Organizers: Dr. Maha Bashri (United Arab Emirates University), Dr. 
Shobha Avadhani (National University of Singapore)

Discussant: Professor Radhika Gajjala (Bowling Green State University)

With a focus on intersectionality, simultaneity, and reflexivity about 
the self in context, confrontation of issues of power even within 
marginal groups, the symposium "Being Marginal- Performing Raced and 
Gendered Labour", to be held online on Saturday 3 July, 2021 at the 
Gender and Communication Section of the International Association for 
Media and Communication Research (IAMCR), aims to engage with the layers 
of being a marginal woman, asking the question of what intersectionality 
looks like in academia with special reference to the field of 
Communication. We want to turn the feminist lenses we work with back on 
ourselves, our practices, our contexts, our lives.

The symposium invites submissions from women in academia who are 
reflexive about the intersections of identity that they are located in, 
and prepared to critically interrogate their own privilege where relevant.

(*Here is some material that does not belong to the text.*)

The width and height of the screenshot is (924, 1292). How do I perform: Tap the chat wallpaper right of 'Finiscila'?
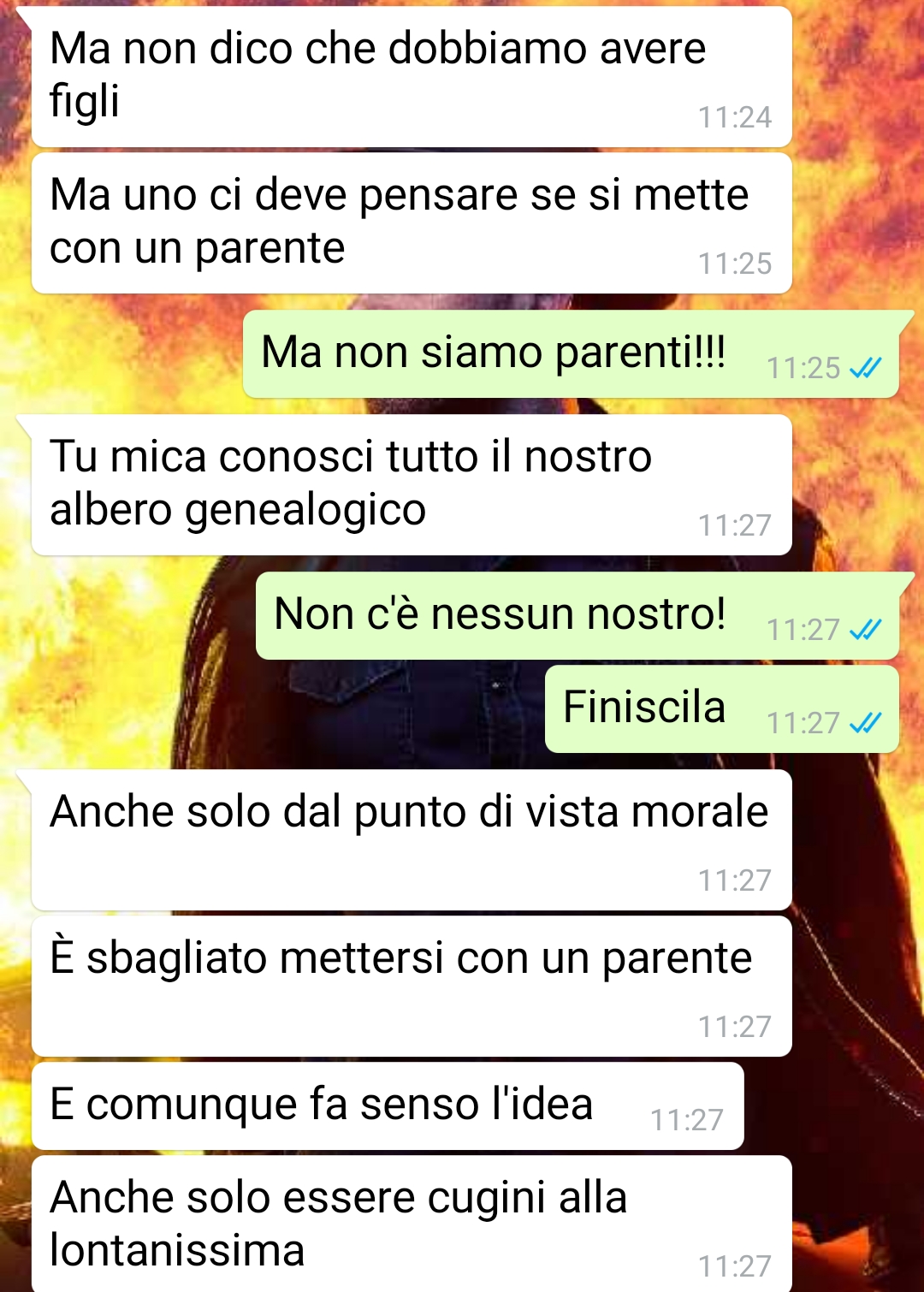point(912,710)
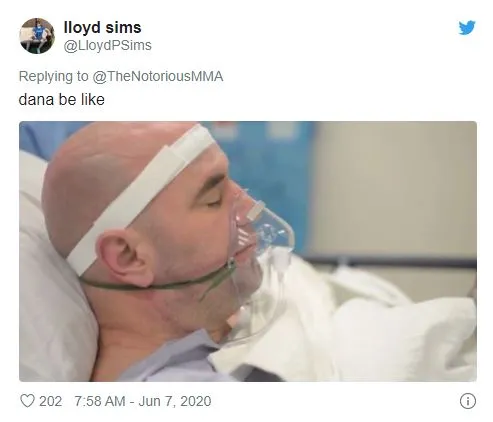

The deadline for the submission of your 300 word abstract is 1 April, 
2021. The notification of accepted abstracts will be on the 15 April and 
full papers are due on the 15 June. Accepted papers will be presented 
online at the GEN/IAMCR symposium on July 3rd, 2021. Participants will 
be e-mailed the webinar Zoom link beforehand.

Subtopics (including but not limited to):

-Prevailing discourses in different contexts that exclude or limit the 
work of marginal women
-Recognition and acceptance of Communication research produced by 
minority women scholars as bona fide and integral across the leading 
associations and organizations in the discipline
-Incorporation of curricula and content into the Communication 
discipline that speaks to diversity rather than having such content 
exist in silos and/or sporadically across programs
-The necessity and evolution of self-care and coping strategies
-Opportunities and limitations of diversity programs
-Alliances and oppositions in Communication academic relationships
-Straddling domestic, cultural and workspaces
-Experiments in challenging the status quo

Conference organizers will be working toward publication of presented 
papers in a journal special issue in 2022.  Please send your abstracts 
of 300 words (max) and brief bio by 1 April to both: 
maha.bashri at uaeu.ac.ae and cnmsa at nus.edu.sg
Being Marginal - Performing Raced and Gendered Emotional Labor

The 1995 UN Fourth World Conference on Women in Beijing was 
groundbreaking in many ways, not least because it represented a 
large-scale focus on the aim to achieve equality, development and peace 
around the world. Twenty-six years later, in 2021, when IAMCR’s annual 
conference is hosted in Nairobi, Kenya, it is relevant to ask how far 
women in the field of media and communications research have progressed. 
In particular, given the conference’s theme “Reimagining the Digital 
Future: Building inclusiveness, respect and reciprocity”, the important 
question of the state of women in the margins of the field needs to be 
foregrounded.

The issue of lack of representation has been a concern for scholars on 
the periphery. This was the focus of the 2019 ICA pre-conference titled 
“CommunicationSoWhite”, inspired by an article with the same name 
published in the Journal of Communication by Chakravartty et al. (2018). 
The article and the pre-conference drew attention to the erasure of 
scholars of color, but also considered the exclusion of other marginal 
groups. More specifically, Black and Garvis (2018) engaged with themes 
related to the lives of women in academia, highlighting the need to 
consider past, present and future experiences. Muhs, Niemann, Gonzalez 
and Harris (2012) presented the lived realities of women of color, with 
the multiple narratives of the writers in this edited volume exposing 
the intersections of race, gender and class in the academic world. It is 
necessary to reconceptualize the intersections of race, gender, class, 
etc. as simultaneous processes of identity in contemporary institutions 
and social practice (Holovino, 2017).

Indeed, by coining the term “intersectionality”, Crenshaw (1989) drew 
attention to the need to consider multiple complex layers to discourses 
of marginalization. Even where there are explicitly stated policies 
relating to diversity within academia, Sara Ahmed’s work entitled “On 
Being Included” engages with the contentions of diversity as a symbolic 
commitment versus the actual diverse bodies that exist at the margins of 
the institution.

Building on this work and acknowledging that we in the media and 
communications field are at a defining moment 26 years after the Beijing 
Women’s Conference, 64 years after IAMCR’s beginning, 31 years after 
Crenshaw’s coinage, and just over a year into #CommunicationSoWhite, our 
symposium seeks to connect to this discourse of privilege and 
oppression. We aim to provide a platform for marginal women to be 
reflexive about their intersectional identities, and how these 
identities overlap and position them in the flows of power and knowledge.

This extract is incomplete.